What Chader said, that's the $15,000 SLR 10. It's pretty spectacular. I almost didn't want to ride it.


----------



## SundayNiagara (Apr 17, 2014)

Chader09 said:


> Actually, that bike in the pic is an SLR 10!


Ooops, my mistake. However, this thread is about the SL5.


----------



## softreset (Sep 10, 2013)

SundayNiagara said:


> Ooops, my mistake. However, this thread is about the SL5.


Fair enough. Yes, I've seen it. They're pretty limited from Trek right now, far less than the SL 6.


----------



## UpHillCrawler (Jul 14, 2004)

SundayNiagara said:


> You're right, it doesn't help.


Well, since the SL6 and SL5 share the same frame, fork and wheelset (according to the specs on the Trek website) maybe this should help. The Ultegra 11 is great, but I'm sure the 105 11 is nice as well. The tires are slightly different, but that's about it.

I think the SL5 will weigh about .5 pound more with an ever so slight downgrade of smoothness in the drivetrain, but besides that anything that's said about the SL6 should apply to the SL5. Haven't ridden the SL5 but I have ridden the SL6 several times and it's an incredible bike...


----------



## SundayNiagara (Apr 17, 2014)

UpHillCrawler said:


> Well, since the SL6 and SL5 share the same frame, fork and wheelset (according to the specs on the Trek website) maybe this should help. The Ultegra 11 is great, but I'm sure the 105 11 is nice as well. The tires are slightly different, but that's about it.
> 
> I think the SL5 will weigh about .5 pound more with an ever so slight downgrade of smoothness in the drivetrain, but besides that anything that's said about the SL6 should apply to the SL5. Haven't ridden the SL5 but I have ridden the SL6 several times and it's an incredible bike...


Ya think???????????????????


----------



## Chader09 (Jun 10, 2014)

SundayNiagara said:


> Ya think???????????????????


What's your deal? 

You ask for info about a specific bike model, the proceed to whine when you don't get EXACTLY the specific info. 
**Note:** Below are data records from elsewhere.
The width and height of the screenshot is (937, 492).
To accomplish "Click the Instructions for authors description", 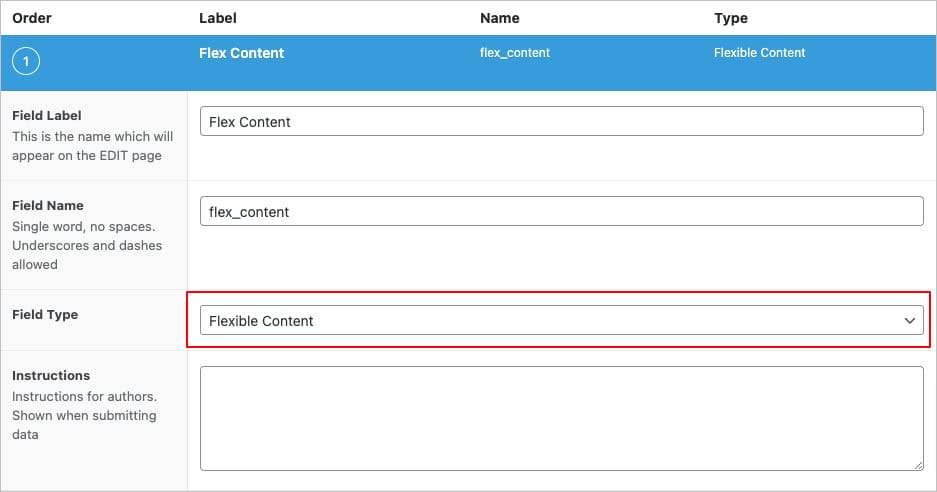I will click(x=84, y=415).
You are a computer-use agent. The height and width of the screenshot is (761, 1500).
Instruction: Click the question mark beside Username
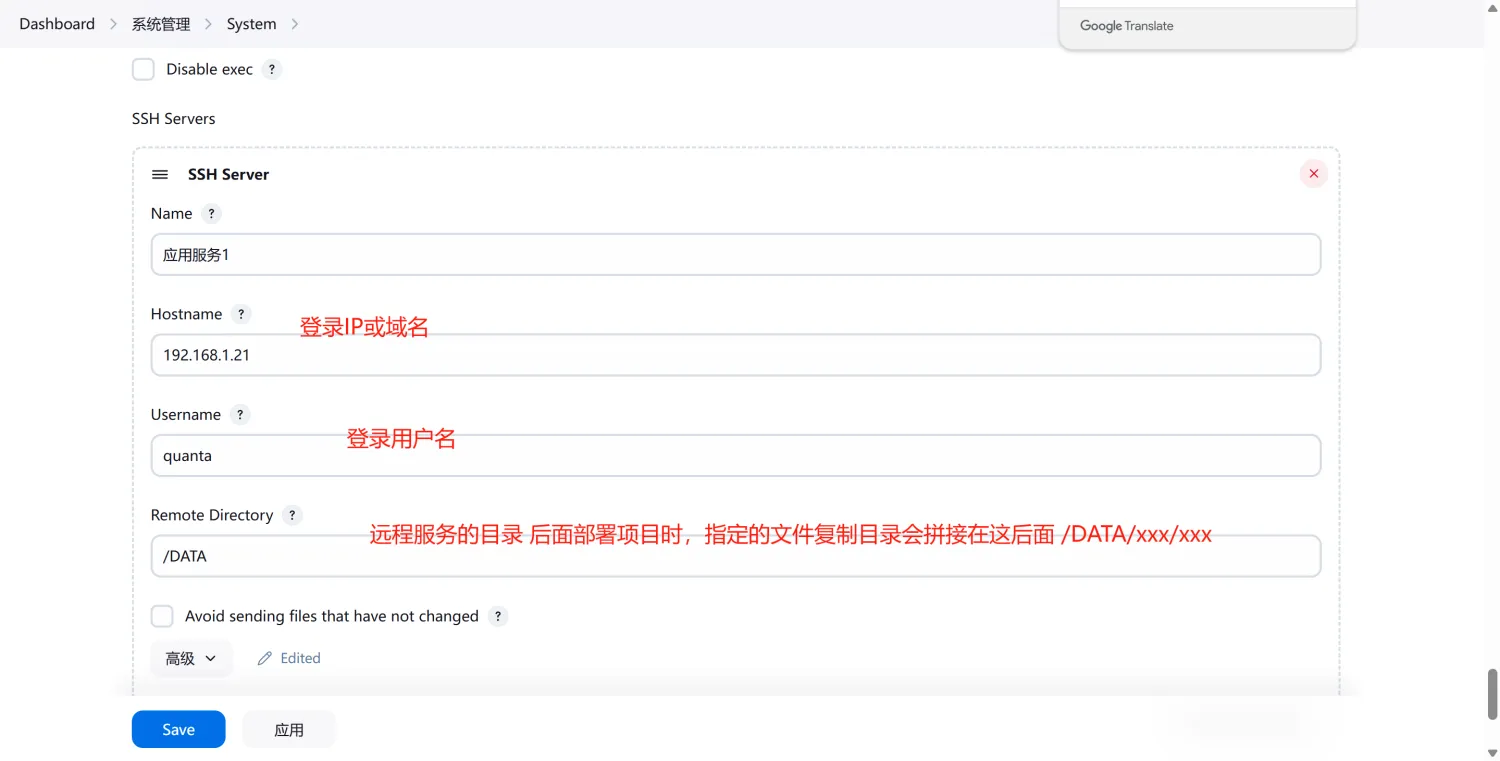239,414
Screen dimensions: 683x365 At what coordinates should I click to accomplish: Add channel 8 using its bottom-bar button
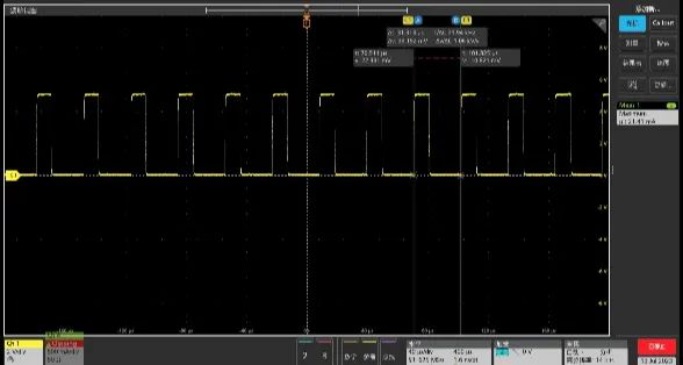[324, 352]
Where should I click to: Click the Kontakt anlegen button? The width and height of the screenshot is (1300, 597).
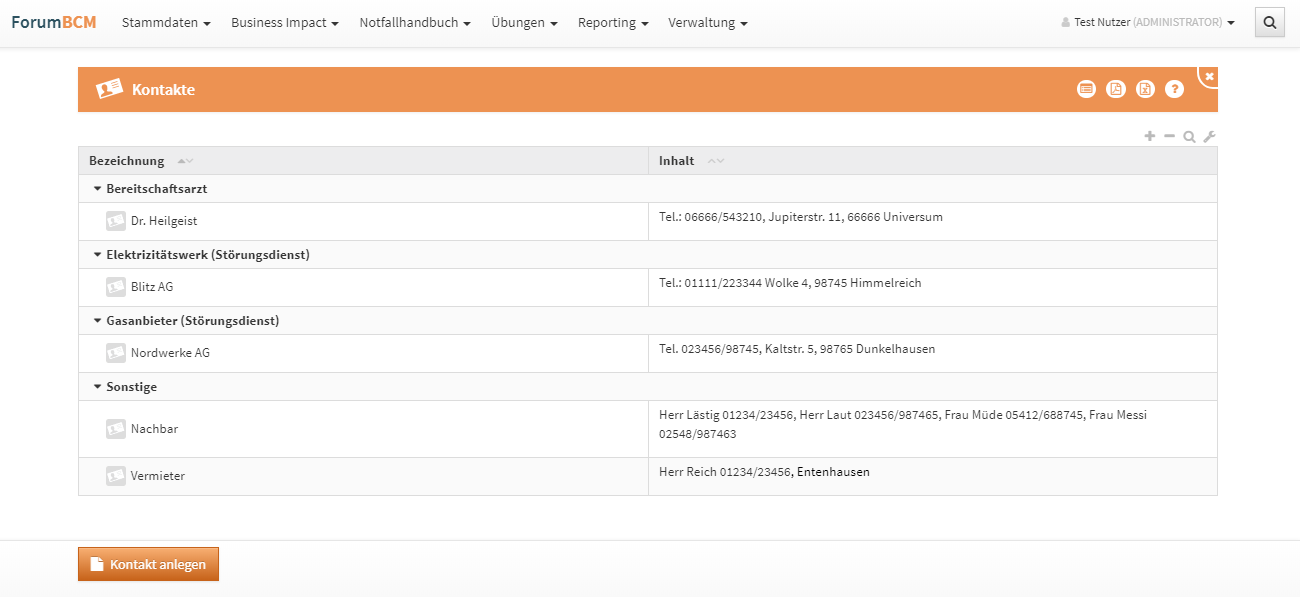148,564
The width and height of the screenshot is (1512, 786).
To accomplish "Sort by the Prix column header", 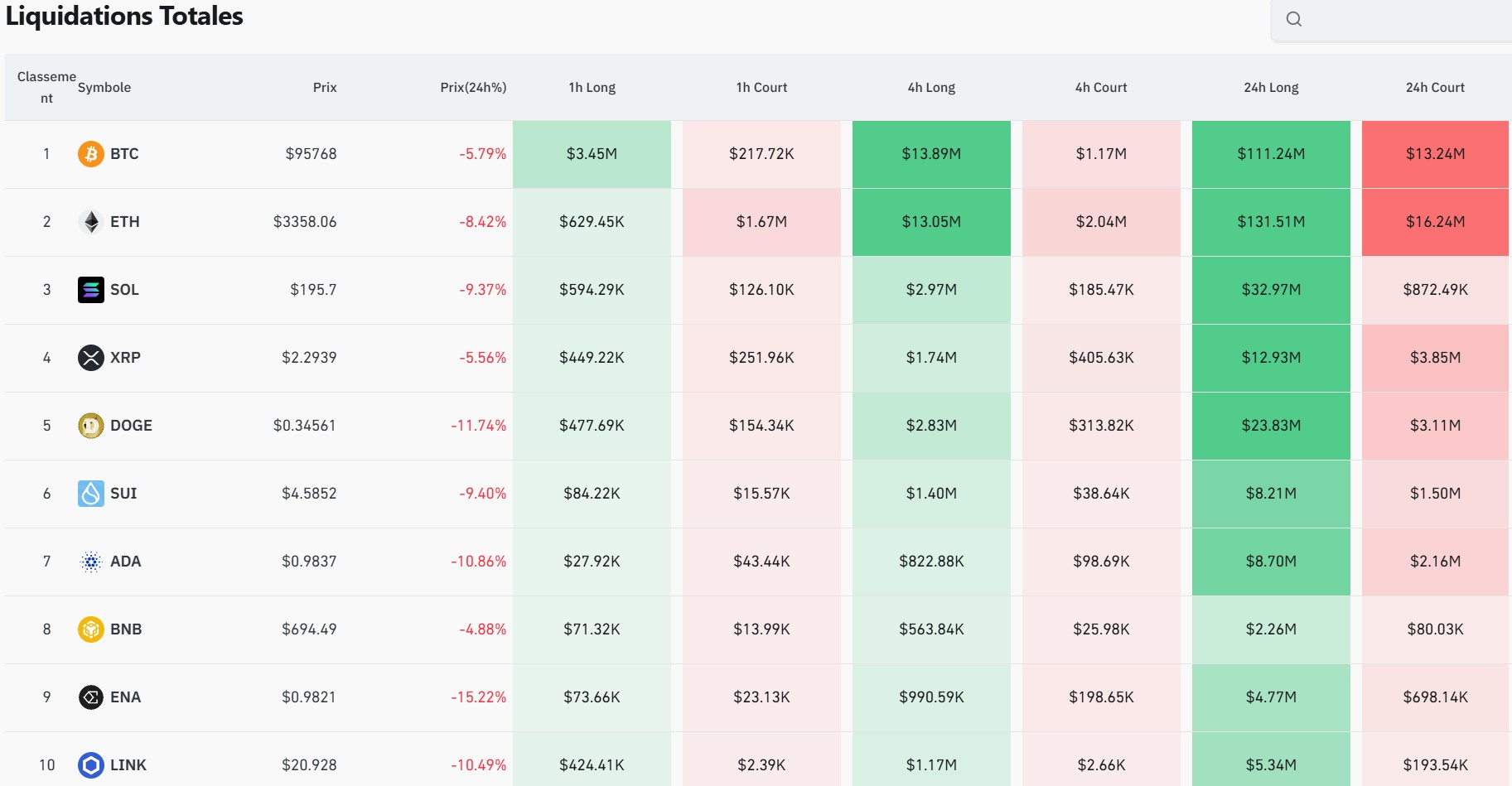I will tap(325, 88).
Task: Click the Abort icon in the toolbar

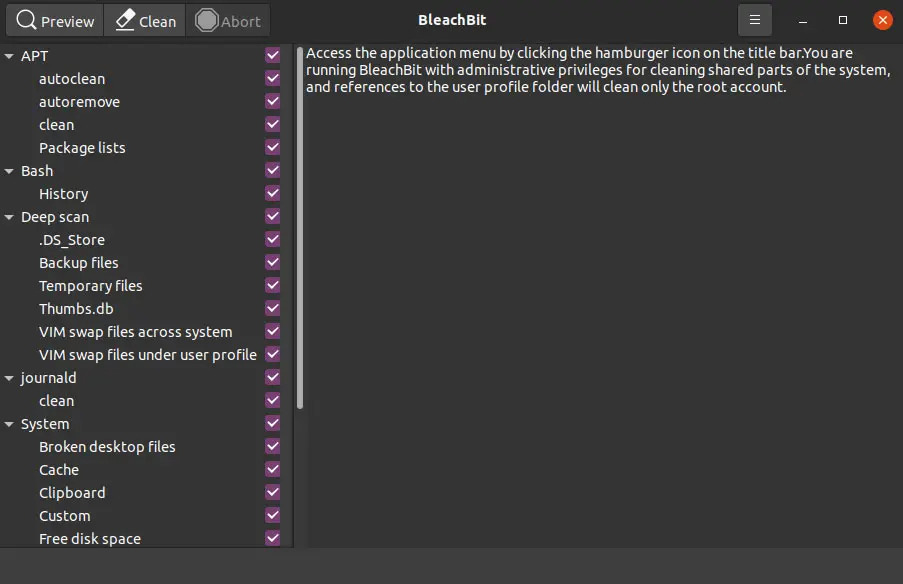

Then you act like a punk to someone that is trying to point out all the similarities between the one you are looking at and one that shares the most important ones related to ride qualities. One that just so happens to have ACTUALLY been ridden by people and they are giving some useful feedback.

Not exactly gracious for the info people were willing to share with you. :mad2:


----------



## SundayNiagara (Apr 17, 2014)

Chader09 said:


> What's your deal?
> 
> You ask for info about a specific bike model, the proceed to whine when you don't get EXACTLY the specific info.
> 
> ...


I understand the similarities between these bikes. All I am asking for, are opinions by people who have actually RIDDEN this particular combination.


----------



## Seneb (Sep 29, 2009)

SundayNiagara said:


> I understand the similarities between these bikes. All I am asking for, are opinions by people who have actually RIDDEN this particular combination.


Why don't you stop being ungrateful, get off your ass, and go find a shop that has one so YOU can test ride it? Between the 5 and 6, you won't notice a difference if you don't look down when riding it.

I know this also won't be helpful to you, but I purchased the SL frameset and built it up with Campagnolo Chorus. The frameset is wonderful. My only issue with it is the angle of the front brake mount. It makes for tight clearance with a 25c tire, which I didn't have on my previous frameset running the same tire/wheel combo.


----------



## SundayNiagara (Apr 17, 2014)

Seneb said:


> Why don't you stop being ungrateful, get off your ass, and go find a shop that has one so YOU can test ride it? Between the 5 and 6, you won't notice a difference if you don't look down when riding it.
> 
> I know this also won't be helpful to you, but I purchased the SL frameset and built it up with Campagnolo Chorus. The frameset is wonderful. My only issue with it is the angle of the front brake mount. It makes for tight clearance with a 25c tire, which I didn't have on my previous frameset running the same tire/wheel combo.


I've already been to a bike shop and seen the SL5. A fact that was noted earlier in this thread. However, I am not ready to ride it, as I'm nowhere's near ready to buy it. Therefore, I am asking for peoples opinions who have ridden it.


----------



## SundayNiagara (Apr 17, 2014)

Seneb said:


> Why don't you stop being ungrateful, get off your ass, and go find a shop that has one so YOU can test ride it? Between the 5 and 6, you won't notice a difference if you don't look down when riding it.
> 
> I know this also won't be helpful to you, but I purchased the SL frameset and built it up with Campagnolo Chorus. The frameset is wonderful. My only issue with it is the angle of the front brake mount. It makes for tight clearance with a 25c tire, which I didn't have on my previous frameset running the same tire/wheel combo.


I'm sure it's an awesome bike. The frame, at $1400 & change has to be the best bargain on the planet.


----------